There’s no point in lying – I’m fond of profanity. I don’t trot it out all the time (I’ve managed to never let expletives fly in a legal brief, for instance), but I don’t lock it away as something evil, wicked, or never to be said. It creeps into my writing sometimes (much to the consternation of my mother-in-law – but she came around!).
More than anything else, I’ve always thought that deciding not to use certain words because they were “bad” is just silly. I take the position Henry Drummond, the William Jennings Bryant doppelganger in Inherit the Wind, does:
I don’t swear just for the hell of it. Language is a poor enough means of communication. I think we should use all the words we’ve got. Besides, there are damn few words that anybody understands.
Sometimes “fuck” really does say it all in a way that something more elevated just can’t. It always aggravates me when courts bowdlerize cursing in opinions if they’re quoting something a defendant said – if it’s important enough to report, it’s important enough to report accurately!
But what really drives me nuts is the superiority that those who forgo cursing wield over the rest of us, particularly the argument that cursing is a sign of a limited vocabulary.
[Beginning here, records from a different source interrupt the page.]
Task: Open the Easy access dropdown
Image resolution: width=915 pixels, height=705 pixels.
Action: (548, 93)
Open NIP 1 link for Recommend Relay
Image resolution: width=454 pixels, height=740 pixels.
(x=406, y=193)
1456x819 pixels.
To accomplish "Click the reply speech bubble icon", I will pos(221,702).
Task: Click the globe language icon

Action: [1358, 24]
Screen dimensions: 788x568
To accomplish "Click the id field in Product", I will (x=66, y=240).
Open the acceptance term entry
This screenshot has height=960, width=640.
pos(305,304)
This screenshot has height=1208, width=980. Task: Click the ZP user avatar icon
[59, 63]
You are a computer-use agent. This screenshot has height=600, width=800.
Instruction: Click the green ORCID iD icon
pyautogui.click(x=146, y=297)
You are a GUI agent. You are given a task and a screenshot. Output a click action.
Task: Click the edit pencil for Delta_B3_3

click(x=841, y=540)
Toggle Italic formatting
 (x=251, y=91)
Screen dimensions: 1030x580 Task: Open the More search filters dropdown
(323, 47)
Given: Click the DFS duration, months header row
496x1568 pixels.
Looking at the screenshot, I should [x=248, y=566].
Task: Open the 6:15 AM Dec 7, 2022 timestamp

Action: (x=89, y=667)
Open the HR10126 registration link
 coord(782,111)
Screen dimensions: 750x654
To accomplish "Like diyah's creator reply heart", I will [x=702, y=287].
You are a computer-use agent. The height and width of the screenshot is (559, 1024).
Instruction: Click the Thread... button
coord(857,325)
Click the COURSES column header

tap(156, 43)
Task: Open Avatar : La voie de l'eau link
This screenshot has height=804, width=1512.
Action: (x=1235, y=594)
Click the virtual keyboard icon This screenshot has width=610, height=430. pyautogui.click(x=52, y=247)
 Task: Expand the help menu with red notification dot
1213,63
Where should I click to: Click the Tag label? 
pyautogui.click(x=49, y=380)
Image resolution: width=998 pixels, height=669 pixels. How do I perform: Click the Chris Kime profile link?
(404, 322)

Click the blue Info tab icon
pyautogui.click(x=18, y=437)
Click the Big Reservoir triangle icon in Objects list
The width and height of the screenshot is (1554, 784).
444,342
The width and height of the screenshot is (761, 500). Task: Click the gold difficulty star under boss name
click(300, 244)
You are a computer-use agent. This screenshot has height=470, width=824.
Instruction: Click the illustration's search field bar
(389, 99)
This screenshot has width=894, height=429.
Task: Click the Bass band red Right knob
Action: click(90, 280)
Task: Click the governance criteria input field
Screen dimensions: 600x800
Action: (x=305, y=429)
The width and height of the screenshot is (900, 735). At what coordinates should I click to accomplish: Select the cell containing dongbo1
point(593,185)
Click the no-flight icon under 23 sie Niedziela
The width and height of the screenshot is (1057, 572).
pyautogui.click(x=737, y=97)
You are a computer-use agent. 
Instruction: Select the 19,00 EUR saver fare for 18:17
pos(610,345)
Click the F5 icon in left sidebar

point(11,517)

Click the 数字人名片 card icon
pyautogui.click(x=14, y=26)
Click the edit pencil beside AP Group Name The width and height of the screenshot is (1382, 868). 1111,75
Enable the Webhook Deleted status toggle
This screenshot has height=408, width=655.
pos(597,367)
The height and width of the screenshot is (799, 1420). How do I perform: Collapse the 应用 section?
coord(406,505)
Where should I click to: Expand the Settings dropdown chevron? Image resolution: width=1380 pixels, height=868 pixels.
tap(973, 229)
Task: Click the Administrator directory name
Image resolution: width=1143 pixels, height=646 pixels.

The implication, of course, is that we’re just simple minded beasts, not refined human beings.
A bigger vocabulary is a bigger vocabulary — no matter whether you are quoting Shakespeare or cursing like a sailor.
This is the takeaway from a study recently published in the journal Language Sciences, which finds that fluency in ‘taboo words’ is correlated with having a larger vocabulary in general.
As the article points out, this goes against common sense (which, in my experience, is mostly wrong anyway) and some prior research, but it seems solid:
These findings suggest the idea that ‘fluency is fluency,’ as the researchers write. People who could recall a lot of bad words also tended to be more eloquent in general. In other words, swearing is not necessarily a sign that a person has a limited vocabulary or can’t think of anything better to say.
Some other interesting findings include that the amount of cursing isn’t linked to how religious people are and that the foul-mouthed tend to be more neurotic and less agreeable, but also more open to new experiences. In other words:
swearing is mostly a vehicle for expressing strong emotion – anger, frustration, derogation, surprise and elation — among people who care less about who they might offend. Cursing is an intense, succinct and powerful way of expressing yourself, even if some people find it unpleasant.
Fuckin’ A. Couldn’t have said it better myself.